Ali Canip Yöntem (born 1887 Istanbul – October 26, 1967, Istanbul), was a Turkish poet, writer, literary history researcher, and politician.

== Biography ==
He was born in 1887 in Istanbul. His father was Halil Saip, a member of the Ministry of Evkaf, and his mother was Hafize Nuriye, the daughter of Anapa mufti İslam. Most of his grandfathers were from Kanlıca and had worked in foundations.

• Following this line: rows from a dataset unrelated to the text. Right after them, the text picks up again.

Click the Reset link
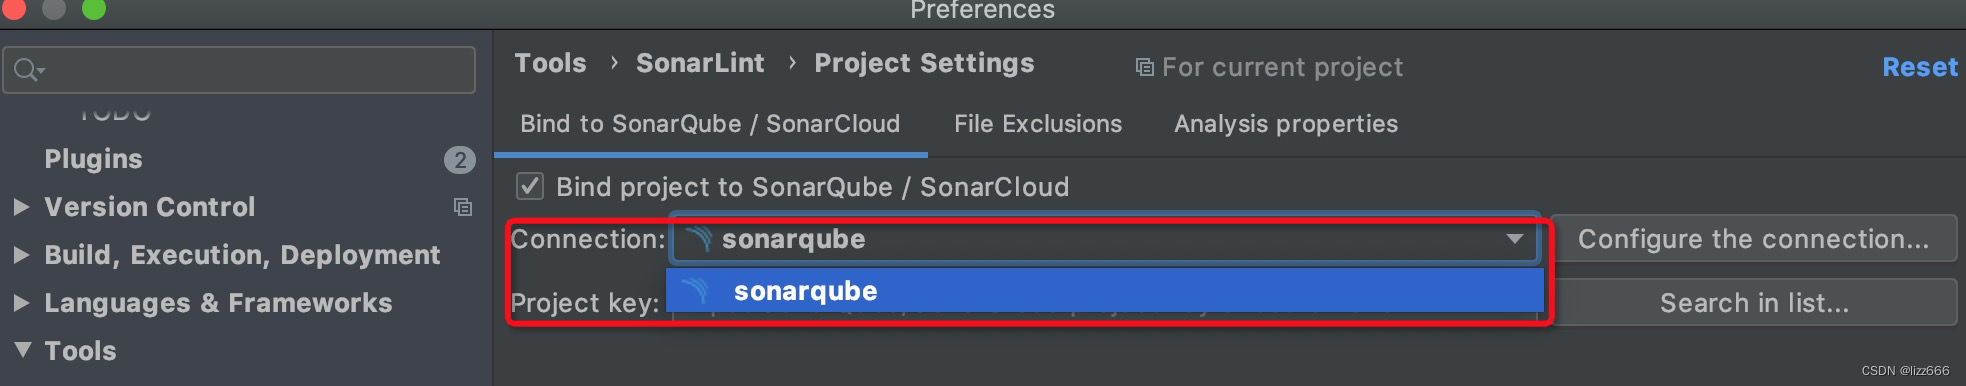Viewport: 1966px width, 386px height. click(x=1920, y=67)
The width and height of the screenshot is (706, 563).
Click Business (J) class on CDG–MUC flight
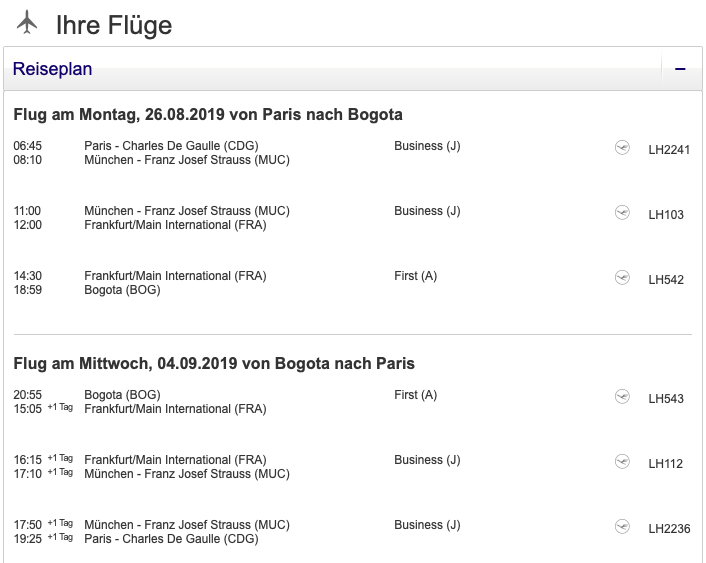(427, 146)
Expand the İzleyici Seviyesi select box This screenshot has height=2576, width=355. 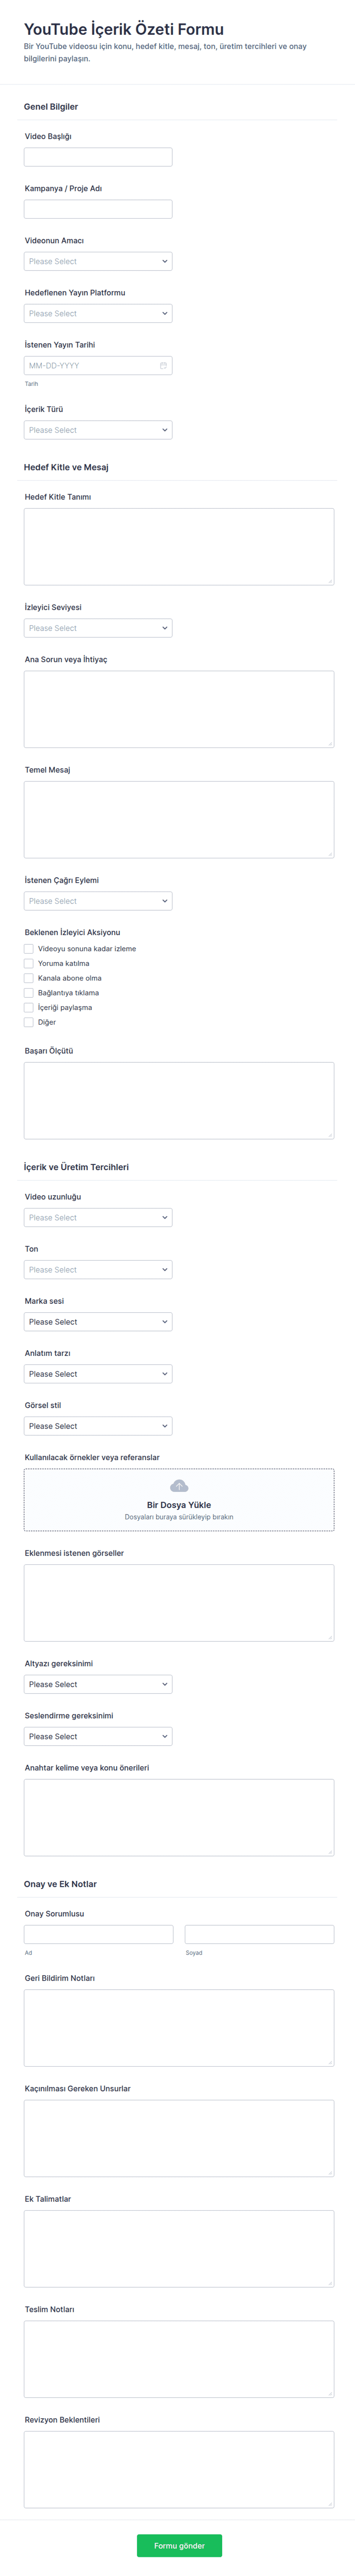tap(98, 628)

He studied in Istanbul, first at Üsküdar Gülfem School, then at Toptaşı Military High School and two years at the French school in Selamsız. After his father was exiled to Thessaloniki, he continued his education at the Thessaloniki Mulkiye High School. The Turkish and literature lessons he took from Cudi Efendi at this school made him interested in literature. The poet he read most during high school was Muallim Naci. In 1906, when he was in the last year of his high school, he enrolled in Istanbul Law School with an examination, but later had his enrollment in Thessaloniki Law School. He was a graduate of Thessaloniki Law School.

== Professional career ==
"İttihat and Terakki" School and Agricultural Mekteb-i Âlisi Teaching, Çanakkale Sultanî Literature and Philosophy Teaching, İstanbul Gelenbevi Sultan's Teaching, Daru'l-Muallimîni High School Teacher, Trabzon Sultanî Directorate, Giresun Education Directorate, Education Inspectorate, Darûn Literature Branch Turkish literature History Teacher, Istanbul Male Teacher's School, Kabataş High School Teaching, Istanbul Libraries Classification Committee, Member of History Committee, Ministry of Education General Inspectorship, Member of Turkish Historical Society, Istanbul University Faculty of Letters, 17th century. TBMM IV. Term (by-election), V. and VI. Period Army, IX. He was a Bursa Deputy for the period.

==Bibliography==
Ali Canip, who started his literary career with poetry, published his poems written in syllabic meter and in a plain language in Yeni Mecmua in 1917–1918. His only poetry book is called "The Way I Passed (Geçtiğim Yol)" (1918).

He served National Literature with his theoretical and polemical articles in Genç Kalemler magazine as well as with his poems. In fact, Ali Canip was one of the founders of Genç Kalemler. Although he quit poetry after a while, he continued his theoretical writings until the end of his life. Bağçe, Kadın, Yeni Kalemler, Hayat Mecmuası, Yeni Mecmua, Turkiyat Institute Journal and Recent History Journal are among the publications where he published his works. He collected his articles in the book titled National Literature Issue and My Discussions with Cenap Bey (1918).

Ömer Seyfettin with Epope (1927, 1963); His Life and Works (1935) are his other two important books.